In uno studio pubblicato nella rivista Social Cognitive and Affective Neuroscience, Cushman e coautori hanno presentato a dei volontari 24 dilemmi etici come quello del pattinatore. Entro una durata temporale specifica i partecipanti leggevano un'introduzione sull'incidente, una descrizione delle scelte morali dei personaggi e una descrizione di come i personaggi si comportavano. Dopo, dovevano valutare su una scala da 1 a 5 il loro grado di scorrettezza morale. Nel frattempo, gli sperimentatori monitoravano il flusso sanguigno nel cervello dei partecipanti tramite una macchina per risonanza magnetica.

Cushman si aspettava di veder confermati i risultati già da lui pubblicati nel 2006: le persone devono servirsi del ragionamento consapevole per arrivare alla sensazione che nuocere di proposito a qualcuno in modo volontario è moralmente peggiore che permettere per omissione che il danno accada. Nel nuovo studio il team di ricercatori si è servito dell'avanzata tecnologia messa a disposizione dalla risonanza magnetica, dando per scontato che coloro che avessero individuato differenze morali lo avrebbero fatto attraverso il ragionamento.
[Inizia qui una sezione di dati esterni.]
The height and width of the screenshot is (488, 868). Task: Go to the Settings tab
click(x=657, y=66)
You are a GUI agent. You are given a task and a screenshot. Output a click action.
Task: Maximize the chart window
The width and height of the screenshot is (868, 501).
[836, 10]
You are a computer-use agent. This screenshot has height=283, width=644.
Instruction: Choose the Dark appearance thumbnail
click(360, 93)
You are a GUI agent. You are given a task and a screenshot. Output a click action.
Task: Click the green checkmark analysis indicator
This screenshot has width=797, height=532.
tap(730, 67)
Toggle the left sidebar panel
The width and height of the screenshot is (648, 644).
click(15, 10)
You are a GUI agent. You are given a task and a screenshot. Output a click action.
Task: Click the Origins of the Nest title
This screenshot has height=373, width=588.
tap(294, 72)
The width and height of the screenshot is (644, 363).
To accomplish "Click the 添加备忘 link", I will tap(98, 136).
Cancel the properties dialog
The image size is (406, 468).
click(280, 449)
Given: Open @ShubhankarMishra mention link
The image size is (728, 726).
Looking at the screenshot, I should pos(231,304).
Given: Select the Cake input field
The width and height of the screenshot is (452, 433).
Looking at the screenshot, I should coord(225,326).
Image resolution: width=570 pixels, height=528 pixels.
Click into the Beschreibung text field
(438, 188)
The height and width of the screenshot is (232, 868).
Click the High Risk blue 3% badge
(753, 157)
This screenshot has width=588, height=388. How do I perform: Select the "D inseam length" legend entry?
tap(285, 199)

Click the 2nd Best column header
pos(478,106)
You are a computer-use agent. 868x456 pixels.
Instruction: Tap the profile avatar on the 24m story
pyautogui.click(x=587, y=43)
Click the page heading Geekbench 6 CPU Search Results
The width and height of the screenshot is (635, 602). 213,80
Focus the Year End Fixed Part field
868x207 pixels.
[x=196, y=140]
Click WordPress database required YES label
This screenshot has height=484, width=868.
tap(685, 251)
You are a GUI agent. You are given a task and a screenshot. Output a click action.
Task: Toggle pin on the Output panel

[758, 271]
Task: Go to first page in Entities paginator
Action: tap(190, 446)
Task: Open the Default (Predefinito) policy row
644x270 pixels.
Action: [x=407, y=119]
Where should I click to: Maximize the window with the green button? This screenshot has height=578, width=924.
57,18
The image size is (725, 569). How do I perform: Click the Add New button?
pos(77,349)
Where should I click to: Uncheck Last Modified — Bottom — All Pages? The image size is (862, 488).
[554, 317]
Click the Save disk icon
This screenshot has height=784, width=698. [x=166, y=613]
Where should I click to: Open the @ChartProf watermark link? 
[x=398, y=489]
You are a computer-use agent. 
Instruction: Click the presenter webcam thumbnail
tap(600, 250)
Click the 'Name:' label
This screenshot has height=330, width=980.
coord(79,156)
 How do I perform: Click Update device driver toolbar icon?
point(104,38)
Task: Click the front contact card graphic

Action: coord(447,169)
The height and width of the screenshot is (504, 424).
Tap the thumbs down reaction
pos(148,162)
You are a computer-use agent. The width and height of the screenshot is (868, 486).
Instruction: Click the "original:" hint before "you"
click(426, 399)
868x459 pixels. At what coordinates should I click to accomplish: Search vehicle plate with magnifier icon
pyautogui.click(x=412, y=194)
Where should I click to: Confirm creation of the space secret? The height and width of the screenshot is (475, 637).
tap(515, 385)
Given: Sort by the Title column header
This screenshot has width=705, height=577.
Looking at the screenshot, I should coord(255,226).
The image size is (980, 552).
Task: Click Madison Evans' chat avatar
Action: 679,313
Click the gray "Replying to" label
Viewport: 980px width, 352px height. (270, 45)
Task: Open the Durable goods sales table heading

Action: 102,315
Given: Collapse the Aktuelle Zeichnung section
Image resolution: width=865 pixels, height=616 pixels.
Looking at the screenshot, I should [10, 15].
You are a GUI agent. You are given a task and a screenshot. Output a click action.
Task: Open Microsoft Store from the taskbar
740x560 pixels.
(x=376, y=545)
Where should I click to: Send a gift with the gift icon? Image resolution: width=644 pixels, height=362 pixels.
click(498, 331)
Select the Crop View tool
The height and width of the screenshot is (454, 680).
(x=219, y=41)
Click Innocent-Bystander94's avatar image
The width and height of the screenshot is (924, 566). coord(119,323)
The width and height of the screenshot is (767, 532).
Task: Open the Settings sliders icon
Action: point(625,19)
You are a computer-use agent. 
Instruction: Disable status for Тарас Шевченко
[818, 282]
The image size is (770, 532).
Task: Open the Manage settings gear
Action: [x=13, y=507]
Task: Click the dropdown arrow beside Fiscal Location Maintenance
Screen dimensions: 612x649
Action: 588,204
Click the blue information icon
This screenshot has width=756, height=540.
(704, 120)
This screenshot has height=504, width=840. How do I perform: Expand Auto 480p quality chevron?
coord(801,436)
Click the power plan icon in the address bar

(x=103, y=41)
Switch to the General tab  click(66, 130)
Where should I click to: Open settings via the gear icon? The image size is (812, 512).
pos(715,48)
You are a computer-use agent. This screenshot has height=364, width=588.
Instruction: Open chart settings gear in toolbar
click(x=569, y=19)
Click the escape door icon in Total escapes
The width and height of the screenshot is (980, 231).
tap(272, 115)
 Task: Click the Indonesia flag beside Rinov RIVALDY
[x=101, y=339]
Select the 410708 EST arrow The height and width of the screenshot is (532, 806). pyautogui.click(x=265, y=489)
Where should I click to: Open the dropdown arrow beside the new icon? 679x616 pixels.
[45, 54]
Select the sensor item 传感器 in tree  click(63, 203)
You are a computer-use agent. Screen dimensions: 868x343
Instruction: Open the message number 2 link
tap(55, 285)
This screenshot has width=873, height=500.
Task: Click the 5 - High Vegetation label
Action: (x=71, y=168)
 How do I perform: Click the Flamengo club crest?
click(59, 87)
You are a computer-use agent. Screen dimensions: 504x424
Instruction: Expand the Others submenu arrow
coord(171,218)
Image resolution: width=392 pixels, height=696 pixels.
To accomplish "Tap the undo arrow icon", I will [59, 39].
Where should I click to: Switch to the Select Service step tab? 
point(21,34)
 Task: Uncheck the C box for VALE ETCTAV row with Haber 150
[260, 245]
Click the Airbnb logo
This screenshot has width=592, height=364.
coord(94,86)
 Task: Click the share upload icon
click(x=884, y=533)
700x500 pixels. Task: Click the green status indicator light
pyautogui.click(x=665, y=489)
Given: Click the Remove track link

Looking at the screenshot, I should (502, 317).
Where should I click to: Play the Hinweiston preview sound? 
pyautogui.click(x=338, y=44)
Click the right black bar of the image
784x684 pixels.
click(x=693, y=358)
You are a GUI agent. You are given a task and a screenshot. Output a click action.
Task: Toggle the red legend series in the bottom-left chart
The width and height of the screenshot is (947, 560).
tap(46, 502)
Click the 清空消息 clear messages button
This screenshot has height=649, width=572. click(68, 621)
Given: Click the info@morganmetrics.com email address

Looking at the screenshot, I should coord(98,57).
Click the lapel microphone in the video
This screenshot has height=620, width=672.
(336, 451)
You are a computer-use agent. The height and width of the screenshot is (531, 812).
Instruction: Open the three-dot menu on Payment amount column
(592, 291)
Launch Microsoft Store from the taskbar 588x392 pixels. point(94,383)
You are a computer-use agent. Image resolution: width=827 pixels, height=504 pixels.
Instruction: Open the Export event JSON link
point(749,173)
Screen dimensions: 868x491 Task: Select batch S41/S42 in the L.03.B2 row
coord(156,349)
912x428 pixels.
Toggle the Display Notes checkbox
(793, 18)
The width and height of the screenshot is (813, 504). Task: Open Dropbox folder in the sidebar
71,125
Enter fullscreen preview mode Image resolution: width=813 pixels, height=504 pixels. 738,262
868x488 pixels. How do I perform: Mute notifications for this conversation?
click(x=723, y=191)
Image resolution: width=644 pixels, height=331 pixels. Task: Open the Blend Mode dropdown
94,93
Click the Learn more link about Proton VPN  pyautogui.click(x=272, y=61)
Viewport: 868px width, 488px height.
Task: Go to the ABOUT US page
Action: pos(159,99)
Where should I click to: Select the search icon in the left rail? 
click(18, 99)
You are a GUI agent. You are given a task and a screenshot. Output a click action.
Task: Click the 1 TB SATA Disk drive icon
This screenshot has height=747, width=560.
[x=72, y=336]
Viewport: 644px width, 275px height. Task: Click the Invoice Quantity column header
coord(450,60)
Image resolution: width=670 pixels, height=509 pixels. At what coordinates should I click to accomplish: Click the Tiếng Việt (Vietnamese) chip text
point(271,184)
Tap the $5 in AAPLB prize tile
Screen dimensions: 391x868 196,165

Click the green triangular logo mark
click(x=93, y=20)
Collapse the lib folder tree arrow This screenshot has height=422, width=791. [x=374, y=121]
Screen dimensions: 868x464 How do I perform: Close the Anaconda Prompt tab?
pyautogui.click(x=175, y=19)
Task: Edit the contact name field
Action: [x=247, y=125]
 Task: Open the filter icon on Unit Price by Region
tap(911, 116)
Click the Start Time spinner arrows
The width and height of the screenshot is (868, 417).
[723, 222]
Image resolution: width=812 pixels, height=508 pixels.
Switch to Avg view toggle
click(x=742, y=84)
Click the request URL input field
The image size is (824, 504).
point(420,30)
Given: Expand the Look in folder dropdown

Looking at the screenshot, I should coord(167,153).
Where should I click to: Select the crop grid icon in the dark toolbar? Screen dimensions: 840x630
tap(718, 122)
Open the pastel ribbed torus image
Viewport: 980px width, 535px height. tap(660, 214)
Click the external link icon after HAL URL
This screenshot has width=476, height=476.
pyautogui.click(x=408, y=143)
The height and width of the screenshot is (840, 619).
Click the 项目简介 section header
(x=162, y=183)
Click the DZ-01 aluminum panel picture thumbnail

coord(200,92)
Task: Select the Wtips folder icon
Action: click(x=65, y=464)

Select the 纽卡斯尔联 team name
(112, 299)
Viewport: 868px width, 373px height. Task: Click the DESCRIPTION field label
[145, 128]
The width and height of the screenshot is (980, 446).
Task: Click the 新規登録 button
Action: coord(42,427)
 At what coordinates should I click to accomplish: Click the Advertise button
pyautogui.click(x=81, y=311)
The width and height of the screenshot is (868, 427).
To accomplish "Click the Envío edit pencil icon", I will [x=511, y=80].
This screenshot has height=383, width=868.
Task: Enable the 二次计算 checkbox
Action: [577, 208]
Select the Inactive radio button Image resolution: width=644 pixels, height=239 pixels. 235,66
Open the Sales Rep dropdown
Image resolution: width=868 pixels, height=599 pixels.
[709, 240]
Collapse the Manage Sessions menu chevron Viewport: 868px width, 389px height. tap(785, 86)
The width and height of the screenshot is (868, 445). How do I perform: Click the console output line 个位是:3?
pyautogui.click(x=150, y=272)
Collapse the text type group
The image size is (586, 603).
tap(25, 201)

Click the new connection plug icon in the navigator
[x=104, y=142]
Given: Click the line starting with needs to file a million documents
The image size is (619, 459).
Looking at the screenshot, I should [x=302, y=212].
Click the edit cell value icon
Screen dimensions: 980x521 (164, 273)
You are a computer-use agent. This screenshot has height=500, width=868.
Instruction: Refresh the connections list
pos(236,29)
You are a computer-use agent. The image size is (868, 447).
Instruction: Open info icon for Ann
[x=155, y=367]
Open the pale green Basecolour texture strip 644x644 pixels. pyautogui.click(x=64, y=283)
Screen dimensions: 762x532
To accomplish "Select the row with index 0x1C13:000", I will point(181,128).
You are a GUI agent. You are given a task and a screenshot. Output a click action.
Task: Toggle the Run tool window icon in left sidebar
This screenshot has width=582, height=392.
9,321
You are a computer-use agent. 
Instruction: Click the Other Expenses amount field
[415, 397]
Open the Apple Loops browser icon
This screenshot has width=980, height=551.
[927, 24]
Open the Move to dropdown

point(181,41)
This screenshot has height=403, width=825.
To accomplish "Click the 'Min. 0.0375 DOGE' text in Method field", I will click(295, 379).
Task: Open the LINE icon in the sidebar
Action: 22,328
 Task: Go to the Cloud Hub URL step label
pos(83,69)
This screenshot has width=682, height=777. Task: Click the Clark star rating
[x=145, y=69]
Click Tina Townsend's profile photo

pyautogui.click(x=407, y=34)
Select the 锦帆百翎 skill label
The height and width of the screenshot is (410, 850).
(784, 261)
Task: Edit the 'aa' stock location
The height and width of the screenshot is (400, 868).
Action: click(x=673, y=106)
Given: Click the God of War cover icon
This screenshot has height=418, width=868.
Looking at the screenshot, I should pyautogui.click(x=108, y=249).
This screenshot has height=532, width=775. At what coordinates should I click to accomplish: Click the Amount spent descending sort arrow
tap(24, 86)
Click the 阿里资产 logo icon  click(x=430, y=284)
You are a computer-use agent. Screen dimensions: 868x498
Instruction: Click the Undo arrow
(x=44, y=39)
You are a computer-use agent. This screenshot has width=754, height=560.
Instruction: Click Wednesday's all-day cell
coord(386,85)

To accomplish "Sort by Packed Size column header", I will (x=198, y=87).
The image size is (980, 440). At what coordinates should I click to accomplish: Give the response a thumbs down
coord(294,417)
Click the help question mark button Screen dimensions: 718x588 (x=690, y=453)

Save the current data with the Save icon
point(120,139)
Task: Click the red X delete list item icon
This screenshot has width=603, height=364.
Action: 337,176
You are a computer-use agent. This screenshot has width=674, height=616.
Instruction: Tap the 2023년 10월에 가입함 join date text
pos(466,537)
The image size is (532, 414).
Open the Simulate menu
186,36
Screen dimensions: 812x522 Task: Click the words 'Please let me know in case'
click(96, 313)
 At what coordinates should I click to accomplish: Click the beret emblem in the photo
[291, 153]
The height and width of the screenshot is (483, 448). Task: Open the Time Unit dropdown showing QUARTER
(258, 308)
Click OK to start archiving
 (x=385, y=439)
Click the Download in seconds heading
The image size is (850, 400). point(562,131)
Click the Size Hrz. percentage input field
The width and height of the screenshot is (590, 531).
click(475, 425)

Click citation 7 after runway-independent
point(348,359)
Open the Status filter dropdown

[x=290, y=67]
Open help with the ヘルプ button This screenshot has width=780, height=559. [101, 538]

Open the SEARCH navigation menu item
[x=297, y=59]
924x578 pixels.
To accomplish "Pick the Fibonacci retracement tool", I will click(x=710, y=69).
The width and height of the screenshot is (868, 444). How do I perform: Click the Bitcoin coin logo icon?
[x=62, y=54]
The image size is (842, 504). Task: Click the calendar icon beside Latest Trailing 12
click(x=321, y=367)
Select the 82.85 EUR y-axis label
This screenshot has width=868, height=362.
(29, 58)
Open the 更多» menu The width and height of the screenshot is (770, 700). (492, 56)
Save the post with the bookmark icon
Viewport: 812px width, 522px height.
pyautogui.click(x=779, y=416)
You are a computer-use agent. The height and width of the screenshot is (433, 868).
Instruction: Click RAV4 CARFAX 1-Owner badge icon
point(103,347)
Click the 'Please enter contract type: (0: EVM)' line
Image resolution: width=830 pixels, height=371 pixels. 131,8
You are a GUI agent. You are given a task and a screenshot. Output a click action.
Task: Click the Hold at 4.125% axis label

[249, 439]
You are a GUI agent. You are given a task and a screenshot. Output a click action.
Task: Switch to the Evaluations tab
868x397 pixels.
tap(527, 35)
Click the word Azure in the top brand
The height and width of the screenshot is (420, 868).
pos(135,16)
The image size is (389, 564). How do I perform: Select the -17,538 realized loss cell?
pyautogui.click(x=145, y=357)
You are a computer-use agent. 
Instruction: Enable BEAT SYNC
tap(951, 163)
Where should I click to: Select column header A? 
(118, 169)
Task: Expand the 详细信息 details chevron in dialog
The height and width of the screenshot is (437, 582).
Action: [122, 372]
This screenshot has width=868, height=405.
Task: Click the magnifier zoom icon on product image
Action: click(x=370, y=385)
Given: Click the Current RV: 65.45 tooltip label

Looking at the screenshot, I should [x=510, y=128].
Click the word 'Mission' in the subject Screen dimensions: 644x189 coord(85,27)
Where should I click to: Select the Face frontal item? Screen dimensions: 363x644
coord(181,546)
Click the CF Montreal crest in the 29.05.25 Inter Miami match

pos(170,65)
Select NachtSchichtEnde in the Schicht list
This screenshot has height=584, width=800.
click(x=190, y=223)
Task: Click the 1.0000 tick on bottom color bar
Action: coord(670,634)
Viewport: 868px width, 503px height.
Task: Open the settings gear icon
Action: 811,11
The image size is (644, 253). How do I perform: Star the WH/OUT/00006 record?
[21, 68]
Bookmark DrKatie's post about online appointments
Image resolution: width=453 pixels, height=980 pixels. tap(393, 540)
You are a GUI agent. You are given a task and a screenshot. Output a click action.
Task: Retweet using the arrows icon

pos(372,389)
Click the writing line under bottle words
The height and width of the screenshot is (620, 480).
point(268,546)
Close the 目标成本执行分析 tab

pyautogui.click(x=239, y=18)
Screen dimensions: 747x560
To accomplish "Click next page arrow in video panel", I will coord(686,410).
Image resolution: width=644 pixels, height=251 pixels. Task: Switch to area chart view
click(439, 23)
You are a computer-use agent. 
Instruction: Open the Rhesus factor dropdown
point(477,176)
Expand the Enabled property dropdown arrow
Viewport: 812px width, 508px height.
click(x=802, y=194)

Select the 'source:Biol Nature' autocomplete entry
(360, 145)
Pertanto, tali soggetti avrebbero mostrato un'attività più intensa nelle regioni della corteccia prefrontale dorsolaterale, rispetto a quelli che non avessero ravvisato alcuna differenza. Con estrema sorpresa, invece, i livelli più alti di attività sono stati rivelati nei cervelli dei soggetti che non vedevano differenza fra il male inflitto in modo volontario e quello passivo.

"Le persone che hanno riportato la distinzione sono quelle nelle quali sono stati misurati i minori indizi di pensiero deliberato, attento e controllato", dice l'autore, "mentre le persone che non hanno riportato tale distinzione hanno fatto rilevare la maggior intensità di pensiero deliberato".

In sostanza, tutto ciò sembrerebbe indicare che l'evidenziare distinzioni sarebbe un atto automatico, mentre il non evidenziarlo sarebbe frutto di un processo consapevole.

Giudizio sociale


Cushman precisa che la sua ricerca non suggerisce quale dei due giudizi morali sia quello più "giusto". Ma è un fatto che molti sistemi giuridici si basano sulla convinzione che il danno attivo sia peggiore di quello passivo.

Un esempio è offerto da una decisione della Corte Suprema americana del 1997, che stabilì che anche ricevendo il permesso del paziente all'eutanasia, il medico non può eseguirla, ad esempio attraverso un'overdose di morfina. Tuttavia, il medico può seguire le indicazioni del paziente a far cessare il supporto vitale o altri tipi di trattamento. In quel caso, il verdetto del tribunale di 1° grado di New York e la Corte Suprema alla fine del processo decisero che le due cose erano diverse, ma la Corte d'Appello al 2° grado fu di parere contrario e stabilì che si trattava della stessa cosa.

Cushman sostiene che i suoi risultati potrebbero aiutarci a comprendere i meccanismi attraverso i quali arriviamo a formulare il giudizio morale, come individui e come società.

Bibliografia:

F. Cushman et al. 2011. Are doing harm and allowing harm equivalent? Ask fMRI. Brown University.